## Отрывок
Рассказы пани Мыслинской я урывками заношу в дневники. К сожалению, в моем грубоватом переводе сильно потускнела их «вызолоченная» дипломатичность.
— ...Вы спрашиваете, испытывала ли я страх, когда рвались снаряды над Шинвальдом? Я затрудняюсь вам ответить. Мой первый испуг начался гораздо раньше. Восьмого ноября вдруг вспыхнула паника. Никто не стрелял. Никто совершенно не думал об опасности. Но через Шинвальд откуда-то хлынула волна беженцев (беженцы), и за ней опять потянулись интеллигенты, чиновники, евреи, арендаторы фольварков. Девятого ноября был взорван мост на Бяле. И жизнь замерла. Наши войска ушли, русские не приходили. Двенадцатого ноября убит был русский казак. Не знаю, произошло ли это в стычке или жители убили казака, но труп его валялся на улице и почему-то вселил в меня невероятный испуг. Назавтра пришёл патруль из семидесяти человек. Я ждала, что начнётся жестокая расправа за убитого. Но, к моему величайшему удивлению, офицер даже не поинтересовался убитым и только распорядился: «Закопать!»

## Задание 1
Выпишите из записей ниже все строки, где встречается слово «below».
Записи никак не связаны с отрывком о Шинвальде.

## Рабочие данные
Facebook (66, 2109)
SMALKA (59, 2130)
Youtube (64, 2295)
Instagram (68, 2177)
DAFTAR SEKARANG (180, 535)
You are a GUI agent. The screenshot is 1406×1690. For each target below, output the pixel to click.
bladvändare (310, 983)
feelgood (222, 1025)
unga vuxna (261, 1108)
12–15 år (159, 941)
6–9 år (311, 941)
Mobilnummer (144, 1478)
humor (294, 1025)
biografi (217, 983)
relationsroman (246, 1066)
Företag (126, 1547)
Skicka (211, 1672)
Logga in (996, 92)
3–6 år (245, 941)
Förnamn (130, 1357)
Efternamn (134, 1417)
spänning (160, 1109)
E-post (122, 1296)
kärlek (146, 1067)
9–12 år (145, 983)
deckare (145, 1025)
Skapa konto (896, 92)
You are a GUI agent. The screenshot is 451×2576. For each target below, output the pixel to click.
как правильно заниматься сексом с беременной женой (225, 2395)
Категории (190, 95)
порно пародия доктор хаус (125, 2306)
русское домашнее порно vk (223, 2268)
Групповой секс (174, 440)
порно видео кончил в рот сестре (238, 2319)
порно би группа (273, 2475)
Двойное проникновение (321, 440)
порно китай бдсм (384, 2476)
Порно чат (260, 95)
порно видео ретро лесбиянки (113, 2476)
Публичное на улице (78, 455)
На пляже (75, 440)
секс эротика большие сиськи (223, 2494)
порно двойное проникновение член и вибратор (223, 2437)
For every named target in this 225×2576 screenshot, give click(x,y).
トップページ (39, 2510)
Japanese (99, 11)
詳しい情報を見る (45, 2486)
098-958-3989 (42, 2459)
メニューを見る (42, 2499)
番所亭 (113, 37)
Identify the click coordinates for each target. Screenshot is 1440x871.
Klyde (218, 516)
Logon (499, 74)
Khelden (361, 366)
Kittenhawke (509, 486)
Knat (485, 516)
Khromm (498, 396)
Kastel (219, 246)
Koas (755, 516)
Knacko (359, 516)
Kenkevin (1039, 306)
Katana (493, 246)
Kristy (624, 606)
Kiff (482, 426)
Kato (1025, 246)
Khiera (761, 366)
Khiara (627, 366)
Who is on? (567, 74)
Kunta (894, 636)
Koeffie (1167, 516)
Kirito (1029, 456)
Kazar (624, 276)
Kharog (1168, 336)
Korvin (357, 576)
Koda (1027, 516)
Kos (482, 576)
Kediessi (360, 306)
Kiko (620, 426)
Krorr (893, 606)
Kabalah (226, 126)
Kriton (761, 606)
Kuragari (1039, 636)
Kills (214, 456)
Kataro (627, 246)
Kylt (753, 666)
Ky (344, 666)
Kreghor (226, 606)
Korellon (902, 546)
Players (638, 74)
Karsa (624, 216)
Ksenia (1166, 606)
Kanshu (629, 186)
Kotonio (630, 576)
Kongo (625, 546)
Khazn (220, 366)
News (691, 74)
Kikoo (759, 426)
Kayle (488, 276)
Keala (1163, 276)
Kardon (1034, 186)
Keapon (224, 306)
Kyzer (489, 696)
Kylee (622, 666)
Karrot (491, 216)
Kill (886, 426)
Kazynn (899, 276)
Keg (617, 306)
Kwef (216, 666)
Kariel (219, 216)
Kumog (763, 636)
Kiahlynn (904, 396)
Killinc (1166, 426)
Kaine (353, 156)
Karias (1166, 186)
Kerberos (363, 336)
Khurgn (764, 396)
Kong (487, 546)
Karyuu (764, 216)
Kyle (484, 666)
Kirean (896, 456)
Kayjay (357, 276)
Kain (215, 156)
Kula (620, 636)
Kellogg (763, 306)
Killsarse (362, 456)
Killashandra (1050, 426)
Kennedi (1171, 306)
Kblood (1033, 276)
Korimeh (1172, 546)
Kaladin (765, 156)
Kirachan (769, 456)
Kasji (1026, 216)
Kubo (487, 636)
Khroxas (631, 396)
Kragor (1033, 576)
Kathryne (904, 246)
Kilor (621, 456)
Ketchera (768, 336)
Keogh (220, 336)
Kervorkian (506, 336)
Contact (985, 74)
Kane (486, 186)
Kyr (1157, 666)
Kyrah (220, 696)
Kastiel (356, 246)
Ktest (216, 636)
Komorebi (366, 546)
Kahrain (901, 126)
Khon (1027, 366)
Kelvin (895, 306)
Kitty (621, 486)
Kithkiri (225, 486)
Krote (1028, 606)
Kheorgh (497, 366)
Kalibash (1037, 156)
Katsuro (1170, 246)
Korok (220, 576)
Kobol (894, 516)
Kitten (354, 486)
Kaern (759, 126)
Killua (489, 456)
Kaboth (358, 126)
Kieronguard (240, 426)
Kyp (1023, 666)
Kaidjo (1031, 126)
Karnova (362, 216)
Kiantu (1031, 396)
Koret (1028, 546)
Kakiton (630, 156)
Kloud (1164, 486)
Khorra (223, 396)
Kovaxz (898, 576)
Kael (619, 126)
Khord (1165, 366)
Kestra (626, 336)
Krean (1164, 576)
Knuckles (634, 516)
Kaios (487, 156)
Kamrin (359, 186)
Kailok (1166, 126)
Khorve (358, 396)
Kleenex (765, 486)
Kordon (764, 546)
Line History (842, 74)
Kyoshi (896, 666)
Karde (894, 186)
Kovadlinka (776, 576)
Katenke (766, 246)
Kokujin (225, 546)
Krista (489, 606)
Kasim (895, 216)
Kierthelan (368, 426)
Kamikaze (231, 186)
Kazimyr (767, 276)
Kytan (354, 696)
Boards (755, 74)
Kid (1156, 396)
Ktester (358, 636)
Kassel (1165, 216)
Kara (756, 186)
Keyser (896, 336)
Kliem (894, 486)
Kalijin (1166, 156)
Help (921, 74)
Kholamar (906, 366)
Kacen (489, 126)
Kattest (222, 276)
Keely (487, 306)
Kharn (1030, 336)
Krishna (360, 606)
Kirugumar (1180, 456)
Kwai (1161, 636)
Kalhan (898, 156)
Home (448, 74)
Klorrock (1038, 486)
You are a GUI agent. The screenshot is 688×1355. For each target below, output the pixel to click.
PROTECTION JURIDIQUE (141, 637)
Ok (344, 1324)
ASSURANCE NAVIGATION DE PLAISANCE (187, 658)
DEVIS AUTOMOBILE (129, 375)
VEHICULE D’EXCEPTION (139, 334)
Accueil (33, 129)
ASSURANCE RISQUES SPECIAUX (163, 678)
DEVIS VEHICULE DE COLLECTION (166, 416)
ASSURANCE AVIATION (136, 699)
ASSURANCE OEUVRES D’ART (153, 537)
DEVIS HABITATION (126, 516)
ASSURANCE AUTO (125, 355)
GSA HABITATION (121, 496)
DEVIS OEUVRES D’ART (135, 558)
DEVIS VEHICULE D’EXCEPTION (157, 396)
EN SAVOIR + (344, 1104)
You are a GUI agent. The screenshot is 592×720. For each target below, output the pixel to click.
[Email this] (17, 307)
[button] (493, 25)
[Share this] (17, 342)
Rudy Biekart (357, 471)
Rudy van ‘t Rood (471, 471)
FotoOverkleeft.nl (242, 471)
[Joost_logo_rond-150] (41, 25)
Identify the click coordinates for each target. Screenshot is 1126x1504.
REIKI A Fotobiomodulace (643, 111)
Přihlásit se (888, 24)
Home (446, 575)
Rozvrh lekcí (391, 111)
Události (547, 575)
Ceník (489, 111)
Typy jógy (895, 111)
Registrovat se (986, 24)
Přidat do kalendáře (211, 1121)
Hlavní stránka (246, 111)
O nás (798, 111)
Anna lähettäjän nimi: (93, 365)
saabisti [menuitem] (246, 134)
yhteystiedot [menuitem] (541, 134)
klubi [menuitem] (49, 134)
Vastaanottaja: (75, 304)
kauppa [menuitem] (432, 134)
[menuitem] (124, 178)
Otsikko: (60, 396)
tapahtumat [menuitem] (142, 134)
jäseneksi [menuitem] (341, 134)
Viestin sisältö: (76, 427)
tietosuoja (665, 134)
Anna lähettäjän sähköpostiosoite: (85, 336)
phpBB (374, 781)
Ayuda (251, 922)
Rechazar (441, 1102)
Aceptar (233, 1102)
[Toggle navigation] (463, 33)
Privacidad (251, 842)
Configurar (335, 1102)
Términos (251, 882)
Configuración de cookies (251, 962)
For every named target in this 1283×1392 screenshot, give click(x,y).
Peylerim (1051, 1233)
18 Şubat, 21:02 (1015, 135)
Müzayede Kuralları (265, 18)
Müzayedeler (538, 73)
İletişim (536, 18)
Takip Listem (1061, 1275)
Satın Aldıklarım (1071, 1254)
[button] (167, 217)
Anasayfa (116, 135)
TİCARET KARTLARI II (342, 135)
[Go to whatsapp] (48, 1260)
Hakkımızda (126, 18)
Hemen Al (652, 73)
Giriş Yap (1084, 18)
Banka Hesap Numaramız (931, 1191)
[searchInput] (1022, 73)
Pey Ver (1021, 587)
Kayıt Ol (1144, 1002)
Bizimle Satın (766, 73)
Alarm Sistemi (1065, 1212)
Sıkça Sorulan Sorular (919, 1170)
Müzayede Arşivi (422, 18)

## Задание 2
Продолжите отрывок о Шинвальде, начав сразу после его последнего предложения.

## Результат 1
You are a GUI agent. The screenshot is 1406×1690. For each target below, output the pixel to click.
You are a GUI agent. The screenshot is 451×2576. For each target below, output the pixel to click.
You are a GUI agent. The screenshot is 688×1355. For each target below, output the pixel to click.
You are a GUI agent. The screenshot is 592×720. For each target below, output the pixel to click.

## Результат 2
Я спросила у офицера, занят ли Тарнов? Офицер ответил, что уже вторую неделю. В Тарнове у меня много знакомых. Недолго думая, я поплелась в Тарнов. По дороге натолкнулась на казачий разъезд. Двое подъехали ко мне: «Ты куда, старая?» — «В Тарнов». — «Разрешение есть?» — «Нет...»
Казак удивлённо посмотрел на меня и спросил: «Который час?» Я вынула часики, посмотрела и сказала. Часики у меня золотые.
Один казак потребовал: «Без пропуска ходишь. Давай часы!» Я сказала: «Не могу. Это у меня память моей покойной дочери». — «Ну, а деньги есть у тебя? Дай...» — «У меня нет денег, — сказала я. — Может, у вас есть? Дайте мне, — я вам большое спасибо скажу». Казаки рассмеялись и уехали.
В Тарнове было тихо. Многие из знакомых удрали, многие остались на месте. Они говорили, что жителей не обижали (жадной кшивды никому не зробили). Когда назавтра пришла я в Шинвальд, то застала там целую дивизию. Если не ошибаюсь, это была сорок вторая пехотная дивизия. А может быть, сорок второй пехотный полк...
Пани Мыслинска замолчала.
— Ну что же? Рассказывайте дальше, как было...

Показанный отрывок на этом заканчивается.